Ebooks' $9.99 problem: How Apple's deal with world's top publishers created problems for Amazon

April 3, 2010 was a milestone in tech history. It was the day the very first iPad hit stores in the United States, inaugurating a revolution in consumer technology and an era of billions of dollars more in profits for Apple. Apple sold 40 million iPads in 2011 alone.

But even as Apple fans lined the streets to get their hands on the new device, another, far less well-known event took place.
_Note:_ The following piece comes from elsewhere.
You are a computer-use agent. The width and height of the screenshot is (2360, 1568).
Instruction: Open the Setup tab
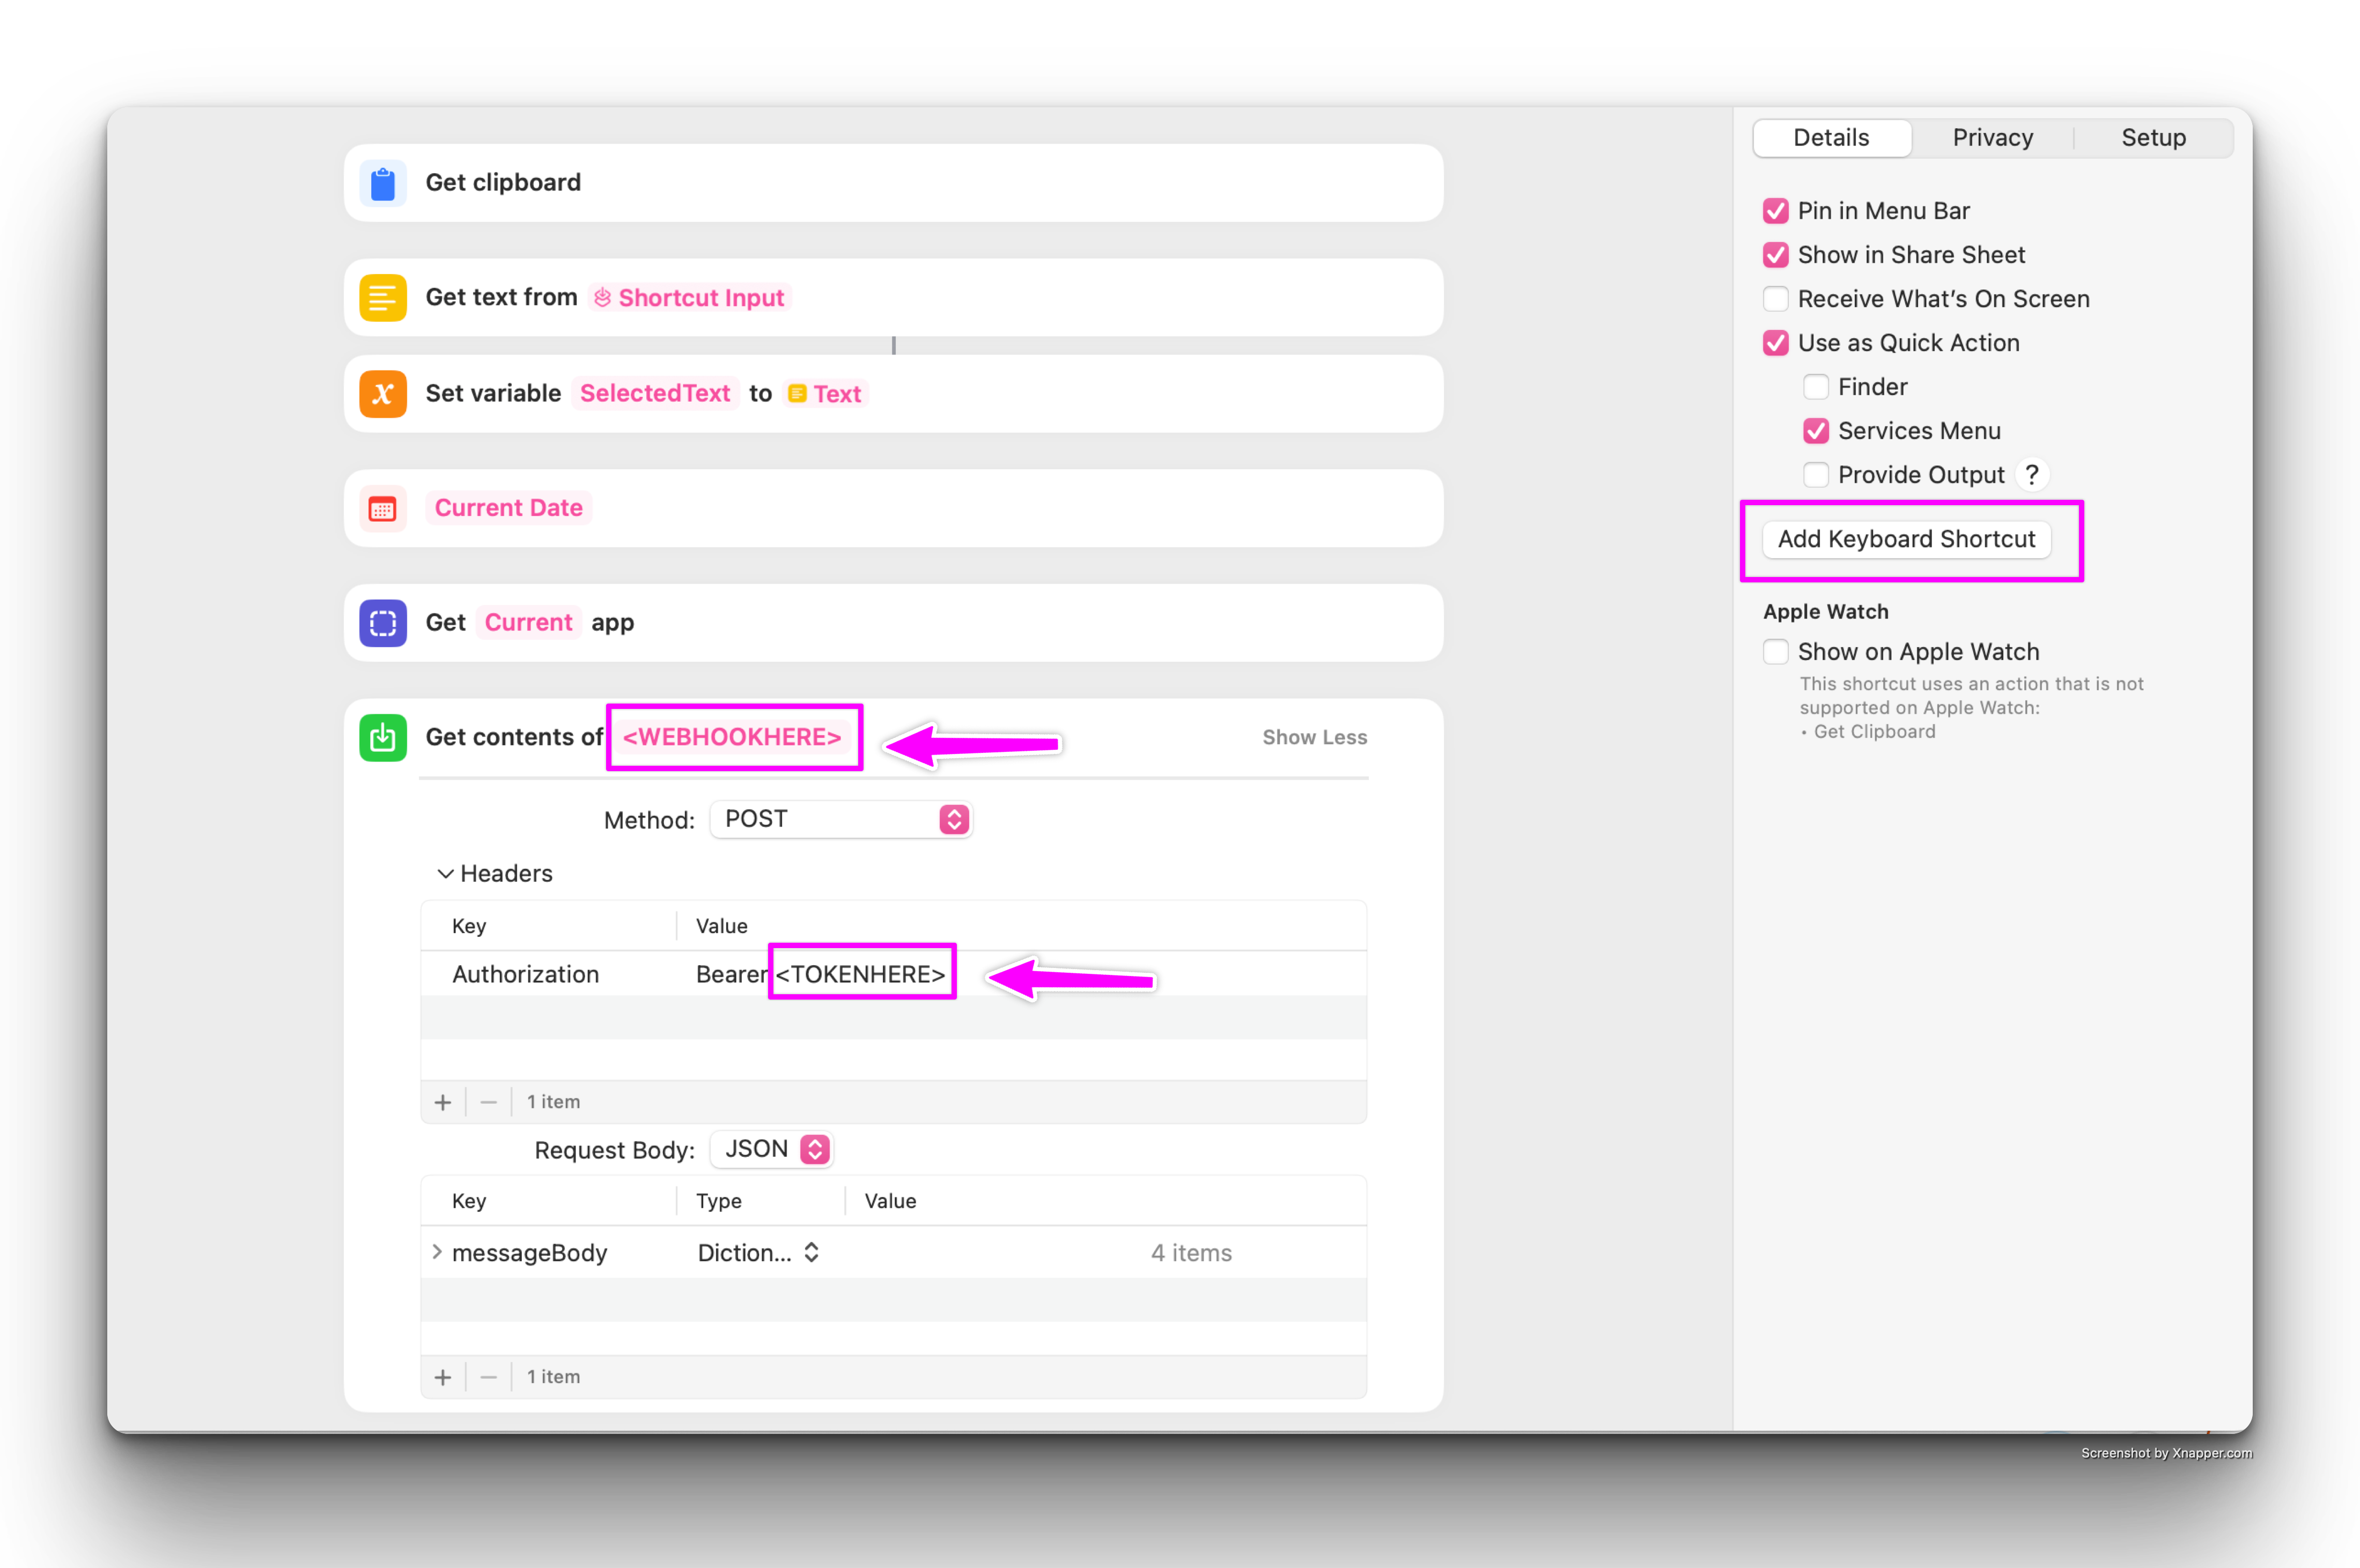(2153, 138)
It was the day that a landmark agreement, signed between Apple and five of the world's top publishers, who between them have published some of the biggest heavy hitters in the literary world, William Gibson, Stephen King, Kazuo Ishiguro and Orhan Pamuk just to name a few, took effect. 


 

That agreement seemed straightforward enough, it set the terms on which Apple could sell those publishers' books in digital format on its newly inaugurated iBookstore on the iPad.

Two years and one week later, the US Department of Justice (DoJ) has cried foul and filed a case against Apple and the publishers, Hachette, Penguin, Simon and Schuster, Macmillan and HarperCollins, claiming that the agreement violated American anti-trust law. What the players were doing, said the US government, was attempting to fix prices in the ebook market. Their target? Amazon.

The 35-page complaint by the DoJ gives us a fascinating insight into the manoeuvres and machinations of the world's most powerful publishers as they desperately seek to battle Amazon's dominance of the ebook market, a category which had barely existed three years before the Apple deal, but which now threatened a business model in place for decades, even a century.

Amazon was doing, or threatening to do, to the publishing industry, what Apple had done with the music industry a decade earlier, and what it would eventually do to the computer industry with the iPad.

Amazon Wins Wholesale

The standard way to sell books has been the wholesale model. In India for instance, the publisher specifies a maximum retail price of the book (printed on the back), but he sells it at a discount to a wholesaler, who then sells it to a retailer.

The total discount at which the publisher sells could be as high as 40-45% of the maximum retail price (MRP). The end price is set by the bookseller, not the publisher. A book might have an MRP of Rs 100, but it might be sold for Rs 90 or Rs 80 or even less, by the bookseller so as to attract customers, or get a slow-selling book off the shelves.